■ WHAT THE TASK REQUIRES ■
Go through the listing and write out each line exactly.

___

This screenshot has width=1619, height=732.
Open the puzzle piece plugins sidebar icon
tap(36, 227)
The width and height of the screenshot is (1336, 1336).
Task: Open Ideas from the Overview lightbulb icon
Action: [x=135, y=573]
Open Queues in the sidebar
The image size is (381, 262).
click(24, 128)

___

■ TASK RESULT ■
This screenshot has width=1619, height=732.
Open the puzzle piece plugins sidebar icon
tap(36, 227)
The width and height of the screenshot is (1336, 1336).
Task: Open Ideas from the Overview lightbulb icon
Action: [x=135, y=573]
Open Queues in the sidebar
The image size is (381, 262).
click(24, 128)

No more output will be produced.